● **BRIEF**: Retype, word for word, every line from the one holding "12 février, 2026 (56, 1393)" through the one holding "Minneapolis (169, 2380)" in the entries below, both included, and only those lines.

● **Dataset entries**:
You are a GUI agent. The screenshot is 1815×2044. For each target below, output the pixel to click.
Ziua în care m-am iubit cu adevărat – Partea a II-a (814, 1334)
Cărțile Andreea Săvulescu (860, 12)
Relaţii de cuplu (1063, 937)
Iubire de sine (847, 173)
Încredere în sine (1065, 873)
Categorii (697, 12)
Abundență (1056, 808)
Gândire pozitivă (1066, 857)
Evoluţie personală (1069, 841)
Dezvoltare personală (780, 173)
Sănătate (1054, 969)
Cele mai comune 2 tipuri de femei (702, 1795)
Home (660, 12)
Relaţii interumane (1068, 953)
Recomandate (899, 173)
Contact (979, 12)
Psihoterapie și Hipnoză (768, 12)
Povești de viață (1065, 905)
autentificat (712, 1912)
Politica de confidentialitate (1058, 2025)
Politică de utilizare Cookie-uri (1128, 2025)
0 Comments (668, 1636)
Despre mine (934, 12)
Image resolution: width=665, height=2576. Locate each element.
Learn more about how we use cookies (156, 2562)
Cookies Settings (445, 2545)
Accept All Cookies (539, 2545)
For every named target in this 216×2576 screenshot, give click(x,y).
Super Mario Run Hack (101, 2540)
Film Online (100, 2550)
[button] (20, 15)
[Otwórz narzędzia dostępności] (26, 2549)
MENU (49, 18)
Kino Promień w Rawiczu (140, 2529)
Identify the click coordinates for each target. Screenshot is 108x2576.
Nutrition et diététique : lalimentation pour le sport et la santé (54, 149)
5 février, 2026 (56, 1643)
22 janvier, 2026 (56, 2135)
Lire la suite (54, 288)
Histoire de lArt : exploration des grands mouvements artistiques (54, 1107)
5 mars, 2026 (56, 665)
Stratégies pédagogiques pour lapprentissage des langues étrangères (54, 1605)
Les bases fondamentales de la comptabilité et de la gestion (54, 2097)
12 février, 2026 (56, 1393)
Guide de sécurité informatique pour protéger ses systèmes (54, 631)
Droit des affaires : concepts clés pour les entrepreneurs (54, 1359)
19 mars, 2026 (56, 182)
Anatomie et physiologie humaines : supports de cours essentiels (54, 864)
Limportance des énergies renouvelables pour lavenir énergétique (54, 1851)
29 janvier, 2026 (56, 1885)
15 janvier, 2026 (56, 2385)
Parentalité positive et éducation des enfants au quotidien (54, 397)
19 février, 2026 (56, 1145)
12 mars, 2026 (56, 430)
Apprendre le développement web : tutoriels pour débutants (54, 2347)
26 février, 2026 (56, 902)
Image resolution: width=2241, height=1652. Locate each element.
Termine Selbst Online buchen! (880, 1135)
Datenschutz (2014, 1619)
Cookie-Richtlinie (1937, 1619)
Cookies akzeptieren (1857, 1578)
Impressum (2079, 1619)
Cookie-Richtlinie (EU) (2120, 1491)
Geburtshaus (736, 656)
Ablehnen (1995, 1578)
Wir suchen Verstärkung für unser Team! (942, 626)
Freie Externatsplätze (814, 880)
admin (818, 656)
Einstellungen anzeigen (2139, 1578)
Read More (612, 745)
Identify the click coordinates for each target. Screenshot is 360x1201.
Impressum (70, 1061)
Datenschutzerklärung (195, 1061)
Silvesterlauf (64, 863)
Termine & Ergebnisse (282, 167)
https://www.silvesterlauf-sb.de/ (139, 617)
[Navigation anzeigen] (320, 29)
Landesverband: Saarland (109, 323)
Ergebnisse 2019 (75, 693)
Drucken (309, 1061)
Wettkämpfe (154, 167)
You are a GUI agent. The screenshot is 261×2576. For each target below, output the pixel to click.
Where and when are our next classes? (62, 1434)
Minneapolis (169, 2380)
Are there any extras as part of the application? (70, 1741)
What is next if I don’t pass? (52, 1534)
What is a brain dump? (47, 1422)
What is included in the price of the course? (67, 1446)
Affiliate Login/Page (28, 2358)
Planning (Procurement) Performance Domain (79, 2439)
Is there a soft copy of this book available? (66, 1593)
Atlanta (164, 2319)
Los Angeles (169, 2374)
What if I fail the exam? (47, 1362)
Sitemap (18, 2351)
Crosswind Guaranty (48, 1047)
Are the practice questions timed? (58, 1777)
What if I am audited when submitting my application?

● **SOLUTION FOR THIS TASK**:
12 février, 2026 (56, 1393)
Guide de sécurité informatique pour protéger ses systèmes (54, 631)
Droit des affaires : concepts clés pour les entrepreneurs (54, 1359)
19 mars, 2026 (56, 182)
Anatomie et physiologie humaines : supports de cours essentiels (54, 864)
Limportance des énergies renouvelables pour lavenir énergétique (54, 1851)
29 janvier, 2026 (56, 1885)
15 janvier, 2026 (56, 2385)
Parentalité positive et éducation des enfants au quotidien (54, 397)
19 février, 2026 (56, 1145)
12 mars, 2026 (56, 430)
Apprendre le développement web : tutoriels pour débutants (54, 2347)
26 février, 2026 (56, 902)
Image resolution: width=2241, height=1652. Locate each element.
Termine Selbst Online buchen! (880, 1135)
Datenschutz (2014, 1619)
Cookie-Richtlinie (1937, 1619)
Cookies akzeptieren (1857, 1578)
Impressum (2079, 1619)
Cookie-Richtlinie (EU) (2120, 1491)
Geburtshaus (736, 656)
Ablehnen (1995, 1578)
Wir suchen Verstärkung für unser Team! (942, 626)
Freie Externatsplätze (814, 880)
admin (818, 656)
Einstellungen anzeigen (2139, 1578)
Read More (612, 745)
Identify the click coordinates for each target. Screenshot is 360x1201.
Impressum (70, 1061)
Datenschutzerklärung (195, 1061)
Silvesterlauf (64, 863)
Termine & Ergebnisse (282, 167)
https://www.silvesterlauf-sb.de/ (139, 617)
[Navigation anzeigen] (320, 29)
Landesverband: Saarland (109, 323)
Ergebnisse 2019 (75, 693)
Drucken (309, 1061)
Wettkämpfe (154, 167)
You are a GUI agent. The screenshot is 261×2576. For each target below, output the pixel to click.
Where and when are our next classes? (62, 1434)
Minneapolis (169, 2380)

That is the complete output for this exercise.